_DATA_
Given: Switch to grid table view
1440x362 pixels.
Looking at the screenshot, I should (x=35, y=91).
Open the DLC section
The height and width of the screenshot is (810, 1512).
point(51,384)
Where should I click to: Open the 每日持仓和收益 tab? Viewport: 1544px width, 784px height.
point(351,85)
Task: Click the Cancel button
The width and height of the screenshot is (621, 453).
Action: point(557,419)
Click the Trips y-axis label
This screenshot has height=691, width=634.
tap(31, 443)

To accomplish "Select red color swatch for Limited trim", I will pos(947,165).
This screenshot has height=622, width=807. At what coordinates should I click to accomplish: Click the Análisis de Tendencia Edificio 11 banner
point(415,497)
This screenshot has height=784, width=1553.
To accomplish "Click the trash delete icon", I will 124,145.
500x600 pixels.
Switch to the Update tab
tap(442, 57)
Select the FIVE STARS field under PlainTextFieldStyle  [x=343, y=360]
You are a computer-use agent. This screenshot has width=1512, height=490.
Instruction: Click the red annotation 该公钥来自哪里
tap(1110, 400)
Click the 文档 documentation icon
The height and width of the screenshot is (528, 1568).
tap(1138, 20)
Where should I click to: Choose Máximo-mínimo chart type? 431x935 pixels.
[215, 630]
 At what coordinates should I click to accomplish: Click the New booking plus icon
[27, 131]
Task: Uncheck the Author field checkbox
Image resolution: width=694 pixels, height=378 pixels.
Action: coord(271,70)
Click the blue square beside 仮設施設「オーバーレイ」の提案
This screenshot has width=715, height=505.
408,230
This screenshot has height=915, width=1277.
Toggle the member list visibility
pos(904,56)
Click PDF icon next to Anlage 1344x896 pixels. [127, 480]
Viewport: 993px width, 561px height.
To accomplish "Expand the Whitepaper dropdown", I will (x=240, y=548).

_TASK GOAL_
Exact copies of the line with "Click the Trips y-axis label" and of every later line in the entries make up the whole answer.

_ANSWER TO THIS PROBLEM_
Click the Trips y-axis label
This screenshot has height=691, width=634.
tap(31, 443)

To accomplish "Select red color swatch for Limited trim", I will pos(947,165).
This screenshot has height=622, width=807. At what coordinates should I click to accomplish: Click the Análisis de Tendencia Edificio 11 banner
point(415,497)
This screenshot has height=784, width=1553.
To accomplish "Click the trash delete icon", I will 124,145.
500x600 pixels.
Switch to the Update tab
tap(442, 57)
Select the FIVE STARS field under PlainTextFieldStyle  [x=343, y=360]
You are a computer-use agent. This screenshot has width=1512, height=490.
Instruction: Click the red annotation 该公钥来自哪里
tap(1110, 400)
Click the 文档 documentation icon
The height and width of the screenshot is (528, 1568).
tap(1138, 20)
Where should I click to: Choose Máximo-mínimo chart type? 431x935 pixels.
[215, 630]
 At what coordinates should I click to accomplish: Click the New booking plus icon
[27, 131]
Task: Uncheck the Author field checkbox
Image resolution: width=694 pixels, height=378 pixels.
Action: coord(271,70)
Click the blue square beside 仮設施設「オーバーレイ」の提案
This screenshot has width=715, height=505.
408,230
This screenshot has height=915, width=1277.
Toggle the member list visibility
pos(904,56)
Click PDF icon next to Anlage 1344x896 pixels. [127, 480]
Viewport: 993px width, 561px height.
To accomplish "Expand the Whitepaper dropdown", I will (x=240, y=548).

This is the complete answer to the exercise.